How to transfer bank accounts in estate administration

Individuals who act as executors have a tremendous amount of responsibility, and it's common to not quite know where to start. One of the first questions British Columbia executors may have in estate administration is how to transfer bank accounts in order to take control of the estate. While there are several ways this may happen, ultimately it comes down to providing adequate proof and paperwork to the bank. The bank must be able to confirm that the recipient has sufficient permissions and will also require proof that the original holder is in fact deceased.
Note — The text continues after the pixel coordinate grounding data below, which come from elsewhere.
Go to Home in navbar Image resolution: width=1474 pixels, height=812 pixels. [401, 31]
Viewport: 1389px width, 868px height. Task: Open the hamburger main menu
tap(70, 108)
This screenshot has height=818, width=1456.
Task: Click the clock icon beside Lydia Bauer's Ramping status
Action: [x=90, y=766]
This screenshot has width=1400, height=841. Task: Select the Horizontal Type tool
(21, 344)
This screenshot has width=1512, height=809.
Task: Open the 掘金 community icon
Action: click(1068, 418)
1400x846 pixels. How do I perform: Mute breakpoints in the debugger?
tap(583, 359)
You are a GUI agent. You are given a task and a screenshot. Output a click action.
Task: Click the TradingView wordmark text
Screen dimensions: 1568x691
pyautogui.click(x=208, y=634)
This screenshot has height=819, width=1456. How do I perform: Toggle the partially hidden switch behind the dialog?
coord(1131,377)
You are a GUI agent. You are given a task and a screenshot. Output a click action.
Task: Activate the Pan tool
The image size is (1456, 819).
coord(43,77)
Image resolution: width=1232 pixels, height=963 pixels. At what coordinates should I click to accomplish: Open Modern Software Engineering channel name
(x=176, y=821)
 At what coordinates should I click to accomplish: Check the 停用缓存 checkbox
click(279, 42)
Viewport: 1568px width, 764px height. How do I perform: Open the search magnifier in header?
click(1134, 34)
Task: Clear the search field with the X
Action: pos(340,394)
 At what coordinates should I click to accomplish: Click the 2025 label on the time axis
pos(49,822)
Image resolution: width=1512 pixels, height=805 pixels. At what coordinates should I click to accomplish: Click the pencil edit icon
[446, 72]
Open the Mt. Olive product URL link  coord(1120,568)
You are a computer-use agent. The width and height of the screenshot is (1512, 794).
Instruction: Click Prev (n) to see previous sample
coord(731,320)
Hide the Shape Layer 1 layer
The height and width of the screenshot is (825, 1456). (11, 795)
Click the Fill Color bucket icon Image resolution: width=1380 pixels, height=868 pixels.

One of the easiest ways to prepare for a smooth transition is for an individual to set up a Payable on Death (POD) or Transferable on Death (TOD) directly with the bank. If this is established, the bank will know to release funds to the person named once they receive confirmation of the person's death. This is usually the easiest way of transferring a bank account.

Another straight-forward method is to have a shared bank account. Joint accounts typically include automatic rights of survivorship, so the co-owner would automatically take full ownership. This can be helpful for couples who need uninterrupted access to shared funds. It's worthwhile to double check with the bank that this is in fact the case, as some banks might freeze accounts upon one co-owner's death.

While these methods are all helpful, it is ultimately advantageous to have wishes clearly spelled out in a will as well. It is also important to avoid having a will that contradicts POD or TOD agreements. Executors facing challenges with bank account transfers in estate administration should work with a British Columbia lawyer to understand the best solution.